Leveraging language and cognitive data for PPA subtyping: A systematic review of AI-based approaches


Macoir J., Karalı F. S., Tosun S.

Progress in Neuro-Psychopharmacology and Biological Psychiatry, cilt.142, 2025 (SCI-Expanded, Scopus)

  • Yayın Türü: Makale / Derleme
  • Cilt numarası: 142
  • Basım Tarihi: 2025
  • Doi Numarası: 10.1016/j.pnpbp.2025.111514
  • Dergi Adı: Progress in Neuro-Psychopharmacology and Biological Psychiatry
  • Derginin Tarandığı İndeksler: Science Citation Index Expanded (SCI-EXPANDED), Scopus, Academic Search Premier, PASCAL, Animal Behavior Abstracts, BIOSIS, CAB Abstracts, Psycinfo, Veterinary Science Database
  • Anahtar Kelimeler: Artificial intelligence, Cognitive assessment, Deep learning, Language impairment, Machine learning, Primary progressive aphasia, Speech analysis
  • Maltepe Üniversitesi Adresli: Evet

Özet

Primary Progressive Aphasia (PPA) is a neurodegenerative disorder marked by a gradual and selective decline in language.
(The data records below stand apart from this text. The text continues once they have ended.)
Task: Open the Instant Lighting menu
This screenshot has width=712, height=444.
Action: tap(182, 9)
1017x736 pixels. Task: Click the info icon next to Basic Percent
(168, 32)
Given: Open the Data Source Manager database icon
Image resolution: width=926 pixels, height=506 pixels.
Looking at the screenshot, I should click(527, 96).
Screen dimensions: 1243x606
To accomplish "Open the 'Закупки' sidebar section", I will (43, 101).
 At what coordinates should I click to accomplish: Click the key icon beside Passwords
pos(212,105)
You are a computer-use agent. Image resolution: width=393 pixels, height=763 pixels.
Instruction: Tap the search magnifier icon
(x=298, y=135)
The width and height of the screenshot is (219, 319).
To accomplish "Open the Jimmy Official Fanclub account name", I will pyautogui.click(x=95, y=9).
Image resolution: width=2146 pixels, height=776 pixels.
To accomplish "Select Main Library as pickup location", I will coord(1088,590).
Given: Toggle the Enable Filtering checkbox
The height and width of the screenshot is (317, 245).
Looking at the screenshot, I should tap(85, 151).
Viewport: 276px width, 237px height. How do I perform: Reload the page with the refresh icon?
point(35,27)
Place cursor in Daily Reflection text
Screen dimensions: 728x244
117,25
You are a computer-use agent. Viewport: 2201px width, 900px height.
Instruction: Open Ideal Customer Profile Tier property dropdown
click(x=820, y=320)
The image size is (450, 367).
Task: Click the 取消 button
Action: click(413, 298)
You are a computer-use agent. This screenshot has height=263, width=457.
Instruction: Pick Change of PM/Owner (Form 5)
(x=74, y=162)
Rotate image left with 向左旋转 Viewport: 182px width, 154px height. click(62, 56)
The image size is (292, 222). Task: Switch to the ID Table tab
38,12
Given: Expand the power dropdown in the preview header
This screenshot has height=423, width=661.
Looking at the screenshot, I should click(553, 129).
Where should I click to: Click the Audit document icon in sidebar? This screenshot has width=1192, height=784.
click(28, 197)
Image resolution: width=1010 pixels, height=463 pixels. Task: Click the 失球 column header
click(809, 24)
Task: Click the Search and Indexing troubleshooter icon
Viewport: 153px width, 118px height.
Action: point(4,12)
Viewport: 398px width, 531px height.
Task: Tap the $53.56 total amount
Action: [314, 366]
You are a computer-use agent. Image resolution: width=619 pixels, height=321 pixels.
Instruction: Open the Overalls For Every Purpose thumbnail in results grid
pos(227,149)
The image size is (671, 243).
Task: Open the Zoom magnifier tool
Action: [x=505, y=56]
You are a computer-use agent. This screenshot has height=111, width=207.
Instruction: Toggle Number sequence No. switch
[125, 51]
Accurate classification into its three clinical variants—nonfluent/agrammatic (nfvPPA), semantic (svPPA), and logopenic (lvPPA)—is essential but often limited by the time demands and expertise required for traditional assessments. This systematic review evaluates the application of artificial intelligence (AI) in the detection and classification of PPA variants using language and cognitive data. Following PRISMA 2020 guidelines, 14 peer-reviewed studies published between 2014 and 2024 were included. Studies were grouped by input modality: transcribed speech, acoustic features, multimodal data, and language-focused neuropsychological or task-based inputs (excluding studies based solely on general cognitive screening tools). Each was analyzed for methodological approach, AI technique, classification performance, and clinical relevance. AI-based approaches demonstrated high accuracy in distinguishing PPA variants. Transcribed linguistic features provided a practical and effective input source, while acoustic features were particularly sensitive to motor speech deficits in nfvPPA. Multimodal methods achieved the highest classification performance, and task-based models relying on language-oriented standardized assessments yielded interpretable and clinically applicable results. AI-driven analysis of language and cognitive data shows strong potential for improving PPA diagnosis and subtype classification. Future work should address limitations such as methodological variability, and lack of pathological validation. Advancements in cross-linguistic datasets, model transparency, and clinical integration will be essential for broader adoption.